Monster Strike was, fundamentally, a game that thrived when played with other people.”Forcing people to play a game next to each other is a concept that works well in densely populated areas like Greater Tokyo but fails in regions of the world that are further spread out like the US,” notes Dr. Toto. Early interviews with the localization and promotion team of the English version suggested that they knew how important having online co-op was to this market, and they made sure to implement it in the game as best they could.

However, at some point, Mixi management decided to change course. They wanted — for reasons that may forever remain a mystery — to emphasize the importance of local co-op play to the English market above all else.
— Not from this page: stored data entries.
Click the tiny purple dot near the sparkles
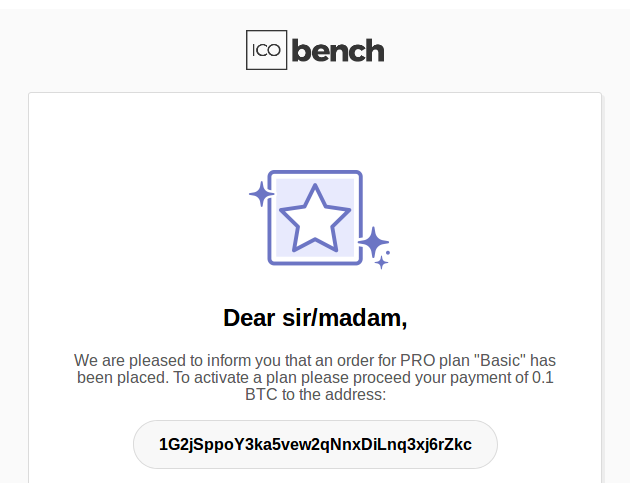The height and width of the screenshot is (483, 630). tap(388, 253)
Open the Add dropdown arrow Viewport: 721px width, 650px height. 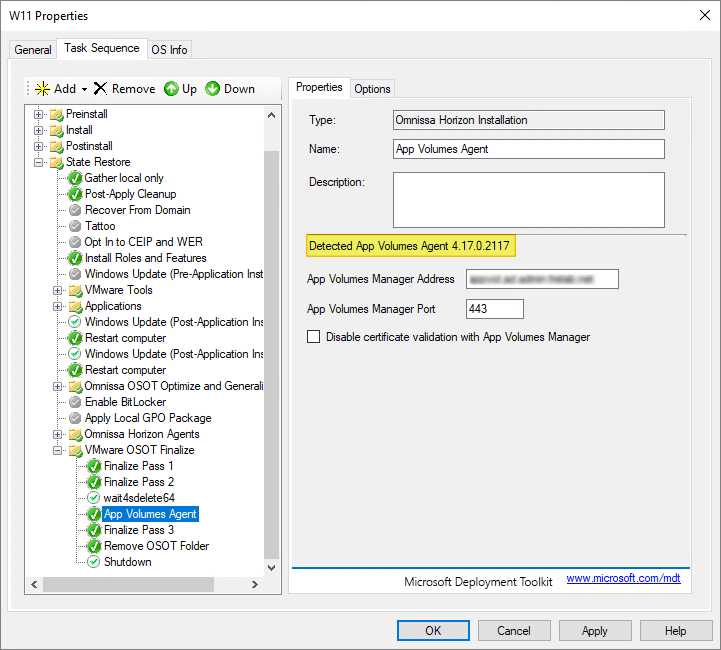click(x=85, y=89)
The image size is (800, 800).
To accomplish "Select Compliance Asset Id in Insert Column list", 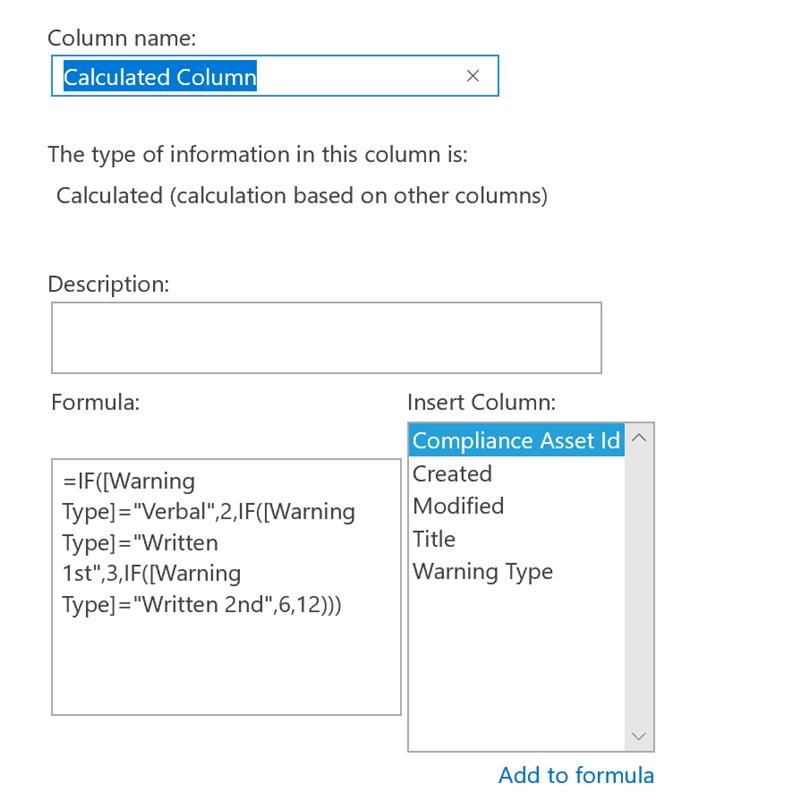I will coord(516,440).
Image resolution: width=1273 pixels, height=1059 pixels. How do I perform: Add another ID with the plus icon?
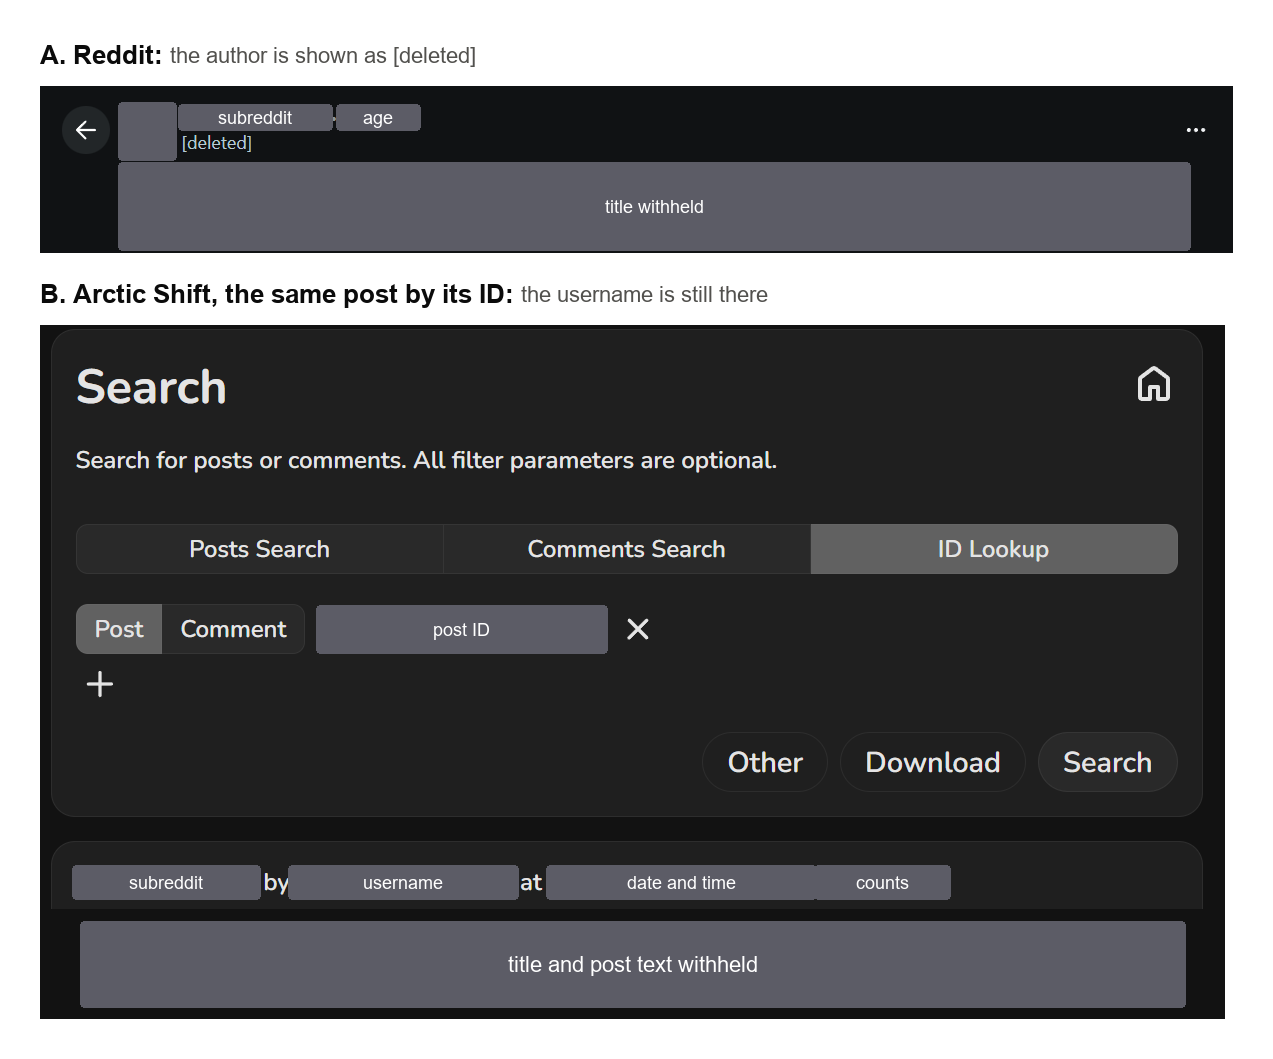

They started by removing global co-op, a feature that let players look for and join random games, then added additional dungeon clear bonuses that could only be obtained through local co-op play (which many players exploited by making alternate accounts on separate devices). Then, not long after the new marketing blitz, the company announced that support for online co-op would be dropped for the English version with little explanation as to why.

The reaction from players was swift and angry. Mixi never explained why they were dropping the feature (which remained in the original Japanese version of the game), leaving players to theorize why they would do such an absurdly stupid thing. Bad reviews and angry posts began flooding app stores, message boards, and Facebook. New players who might have seen advertisements or promotion would take an interest in the game, only to take note of waves of angry messages decrying removal of a feature players loved. How could anyone look at those reactions and decide they wanted to invest time and money in a game that would betray its own player base?

To this day, we still don’t know why Mixi over thought killing this feature was a good idea. The only thing it accomplished was destroying the trust of their established fanbase — trust no amount of marketing spend could ever hope to bring back. Eventually, online co-op play was restored, but it never recovered — many players had migrated to the Japanese version or simply moved on to different titles, and the small amount of players that either stuck through it or came back to the game weren’t enough to keep the lights on.

Such is how Monster Strike ends: a mobile juggernaut felled by a string of poor decisions. The game’s in no danger of dying off in Japan, but for now, it seems like Mixi’s grand ambitions of global expansion have been struck a severe blow.